Saved data entries
________________________

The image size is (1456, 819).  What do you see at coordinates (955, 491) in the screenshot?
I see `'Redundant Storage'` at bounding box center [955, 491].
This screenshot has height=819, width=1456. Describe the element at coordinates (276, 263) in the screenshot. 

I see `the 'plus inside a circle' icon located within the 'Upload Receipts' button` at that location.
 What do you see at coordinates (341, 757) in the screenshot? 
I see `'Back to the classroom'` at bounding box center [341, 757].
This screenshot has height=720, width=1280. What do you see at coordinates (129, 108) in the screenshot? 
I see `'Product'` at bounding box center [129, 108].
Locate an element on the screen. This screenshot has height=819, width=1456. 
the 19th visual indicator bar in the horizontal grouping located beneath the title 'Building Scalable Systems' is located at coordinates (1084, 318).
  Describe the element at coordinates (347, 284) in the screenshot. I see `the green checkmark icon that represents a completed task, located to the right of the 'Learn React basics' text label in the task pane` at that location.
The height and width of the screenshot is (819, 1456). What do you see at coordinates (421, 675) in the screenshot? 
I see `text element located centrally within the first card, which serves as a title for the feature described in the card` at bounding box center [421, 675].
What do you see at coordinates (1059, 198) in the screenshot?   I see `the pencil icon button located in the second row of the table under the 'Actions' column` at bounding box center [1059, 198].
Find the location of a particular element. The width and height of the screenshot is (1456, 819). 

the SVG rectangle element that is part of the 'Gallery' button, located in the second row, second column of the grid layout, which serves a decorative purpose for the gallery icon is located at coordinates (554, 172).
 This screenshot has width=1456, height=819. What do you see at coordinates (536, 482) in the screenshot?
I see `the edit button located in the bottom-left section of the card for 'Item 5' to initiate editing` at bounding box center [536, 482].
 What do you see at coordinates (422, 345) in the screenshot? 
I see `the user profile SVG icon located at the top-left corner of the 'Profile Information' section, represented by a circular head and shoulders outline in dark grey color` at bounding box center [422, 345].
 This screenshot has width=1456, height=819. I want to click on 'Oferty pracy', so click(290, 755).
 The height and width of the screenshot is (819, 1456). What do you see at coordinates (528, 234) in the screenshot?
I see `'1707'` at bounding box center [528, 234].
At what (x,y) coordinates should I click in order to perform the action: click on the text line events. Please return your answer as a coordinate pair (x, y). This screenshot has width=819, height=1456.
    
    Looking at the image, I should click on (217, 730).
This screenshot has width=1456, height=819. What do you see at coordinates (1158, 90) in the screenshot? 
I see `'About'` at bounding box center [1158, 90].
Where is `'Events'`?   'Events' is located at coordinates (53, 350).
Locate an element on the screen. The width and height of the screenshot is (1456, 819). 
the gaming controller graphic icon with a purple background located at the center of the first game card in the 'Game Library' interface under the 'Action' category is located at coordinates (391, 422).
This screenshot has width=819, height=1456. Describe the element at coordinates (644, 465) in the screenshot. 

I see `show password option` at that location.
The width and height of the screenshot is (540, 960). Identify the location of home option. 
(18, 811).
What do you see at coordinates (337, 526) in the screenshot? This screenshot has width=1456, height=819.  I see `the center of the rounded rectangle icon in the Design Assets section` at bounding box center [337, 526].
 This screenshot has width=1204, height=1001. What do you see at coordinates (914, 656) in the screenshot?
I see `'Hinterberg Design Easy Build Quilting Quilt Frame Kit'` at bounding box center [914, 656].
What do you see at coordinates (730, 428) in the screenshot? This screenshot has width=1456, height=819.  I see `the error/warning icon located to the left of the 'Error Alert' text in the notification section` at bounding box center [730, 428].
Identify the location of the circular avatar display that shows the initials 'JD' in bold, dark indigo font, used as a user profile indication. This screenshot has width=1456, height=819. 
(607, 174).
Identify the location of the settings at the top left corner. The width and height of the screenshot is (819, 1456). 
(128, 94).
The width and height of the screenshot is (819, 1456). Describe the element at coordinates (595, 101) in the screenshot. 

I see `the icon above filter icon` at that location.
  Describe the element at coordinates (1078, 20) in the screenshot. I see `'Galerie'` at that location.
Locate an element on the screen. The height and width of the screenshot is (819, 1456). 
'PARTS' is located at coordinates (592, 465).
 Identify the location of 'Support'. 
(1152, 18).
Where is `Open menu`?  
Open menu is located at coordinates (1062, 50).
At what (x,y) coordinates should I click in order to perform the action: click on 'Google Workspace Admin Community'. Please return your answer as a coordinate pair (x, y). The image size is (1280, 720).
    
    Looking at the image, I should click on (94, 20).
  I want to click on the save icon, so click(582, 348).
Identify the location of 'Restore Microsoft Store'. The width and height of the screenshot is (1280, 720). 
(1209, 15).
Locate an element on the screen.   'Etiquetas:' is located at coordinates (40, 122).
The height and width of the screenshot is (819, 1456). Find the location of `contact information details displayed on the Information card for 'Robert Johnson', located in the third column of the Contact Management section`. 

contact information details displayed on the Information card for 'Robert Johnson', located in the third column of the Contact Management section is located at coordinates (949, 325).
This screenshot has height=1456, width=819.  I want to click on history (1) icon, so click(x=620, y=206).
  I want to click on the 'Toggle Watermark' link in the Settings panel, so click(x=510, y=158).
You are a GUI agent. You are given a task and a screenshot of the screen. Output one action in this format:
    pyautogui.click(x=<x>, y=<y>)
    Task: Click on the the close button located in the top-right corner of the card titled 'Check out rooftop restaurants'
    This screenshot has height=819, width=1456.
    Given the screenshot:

________________________

- GIVEN PROBLEM:
Change every occurrence of "Find the location of" in the lines above to "Determine the location of", and reproduce all of the lines with nothing else altered.

- REPLY:
The image size is (1456, 819).  What do you see at coordinates (955, 491) in the screenshot?
I see `'Redundant Storage'` at bounding box center [955, 491].
This screenshot has height=819, width=1456. Describe the element at coordinates (276, 263) in the screenshot. 

I see `the 'plus inside a circle' icon located within the 'Upload Receipts' button` at that location.
 What do you see at coordinates (341, 757) in the screenshot? 
I see `'Back to the classroom'` at bounding box center [341, 757].
This screenshot has height=720, width=1280. What do you see at coordinates (129, 108) in the screenshot? 
I see `'Product'` at bounding box center [129, 108].
Locate an element on the screen. This screenshot has height=819, width=1456. 
the 19th visual indicator bar in the horizontal grouping located beneath the title 'Building Scalable Systems' is located at coordinates (1084, 318).
  Describe the element at coordinates (347, 284) in the screenshot. I see `the green checkmark icon that represents a completed task, located to the right of the 'Learn React basics' text label in the task pane` at that location.
The height and width of the screenshot is (819, 1456). What do you see at coordinates (421, 675) in the screenshot? 
I see `text element located centrally within the first card, which serves as a title for the feature described in the card` at bounding box center [421, 675].
What do you see at coordinates (1059, 198) in the screenshot?   I see `the pencil icon button located in the second row of the table under the 'Actions' column` at bounding box center [1059, 198].
Determine the location of a particular element. The width and height of the screenshot is (1456, 819). 

the SVG rectangle element that is part of the 'Gallery' button, located in the second row, second column of the grid layout, which serves a decorative purpose for the gallery icon is located at coordinates (554, 172).
 This screenshot has width=1456, height=819. What do you see at coordinates (536, 482) in the screenshot?
I see `the edit button located in the bottom-left section of the card for 'Item 5' to initiate editing` at bounding box center [536, 482].
 What do you see at coordinates (422, 345) in the screenshot? 
I see `the user profile SVG icon located at the top-left corner of the 'Profile Information' section, represented by a circular head and shoulders outline in dark grey color` at bounding box center [422, 345].
 This screenshot has width=1456, height=819. I want to click on 'Oferty pracy', so click(290, 755).
 The height and width of the screenshot is (819, 1456). What do you see at coordinates (528, 234) in the screenshot?
I see `'1707'` at bounding box center [528, 234].
At what (x,y) coordinates should I click in order to perform the action: click on the text line events. Please return your answer as a coordinate pair (x, y). This screenshot has width=819, height=1456.
    
    Looking at the image, I should click on (217, 730).
This screenshot has width=1456, height=819. What do you see at coordinates (1158, 90) in the screenshot? 
I see `'About'` at bounding box center [1158, 90].
Where is `'Events'`?   'Events' is located at coordinates (53, 350).
Locate an element on the screen. The width and height of the screenshot is (1456, 819). 
the gaming controller graphic icon with a purple background located at the center of the first game card in the 'Game Library' interface under the 'Action' category is located at coordinates (391, 422).
This screenshot has width=819, height=1456. Describe the element at coordinates (644, 465) in the screenshot. 

I see `show password option` at that location.
The width and height of the screenshot is (540, 960). Identify the location of home option. 
(18, 811).
What do you see at coordinates (337, 526) in the screenshot? This screenshot has width=1456, height=819.  I see `the center of the rounded rectangle icon in the Design Assets section` at bounding box center [337, 526].
 This screenshot has width=1204, height=1001. What do you see at coordinates (914, 656) in the screenshot?
I see `'Hinterberg Design Easy Build Quilting Quilt Frame Kit'` at bounding box center [914, 656].
What do you see at coordinates (730, 428) in the screenshot? This screenshot has width=1456, height=819.  I see `the error/warning icon located to the left of the 'Error Alert' text in the notification section` at bounding box center [730, 428].
Identify the location of the circular avatar display that shows the initials 'JD' in bold, dark indigo font, used as a user profile indication. This screenshot has width=1456, height=819. 
(607, 174).
Identify the location of the settings at the top left corner. The width and height of the screenshot is (819, 1456). 
(128, 94).
The width and height of the screenshot is (819, 1456). Describe the element at coordinates (595, 101) in the screenshot. 

I see `the icon above filter icon` at that location.
  Describe the element at coordinates (1078, 20) in the screenshot. I see `'Galerie'` at that location.
Locate an element on the screen. The height and width of the screenshot is (819, 1456). 
'PARTS' is located at coordinates (592, 465).
 Identify the location of 'Support'. 
(1152, 18).
Where is `Open menu`?  
Open menu is located at coordinates (1062, 50).
At what (x,y) coordinates should I click in order to perform the action: click on 'Google Workspace Admin Community'. Please return your answer as a coordinate pair (x, y). The image size is (1280, 720).
    
    Looking at the image, I should click on (94, 20).
  I want to click on the save icon, so click(582, 348).
Identify the location of 'Restore Microsoft Store'. The width and height of the screenshot is (1280, 720). 
(1209, 15).
Locate an element on the screen.   'Etiquetas:' is located at coordinates (40, 122).
The height and width of the screenshot is (819, 1456). Determine the location of `contact information details displayed on the Information card for 'Robert Johnson', located in the third column of the Contact Management section`. 

contact information details displayed on the Information card for 'Robert Johnson', located in the third column of the Contact Management section is located at coordinates (949, 325).
This screenshot has height=1456, width=819.  I want to click on history (1) icon, so click(x=620, y=206).
  I want to click on the 'Toggle Watermark' link in the Settings panel, so click(x=510, y=158).
You are a GUI agent. You are given a task and a screenshot of the screen. Output one action in this format:
    pyautogui.click(x=<x>, y=<y>)
    Task: Click on the the close button located in the top-right corner of the card titled 'Check out rooftop restaurants'
    This screenshot has height=819, width=1456.
    Given the screenshot:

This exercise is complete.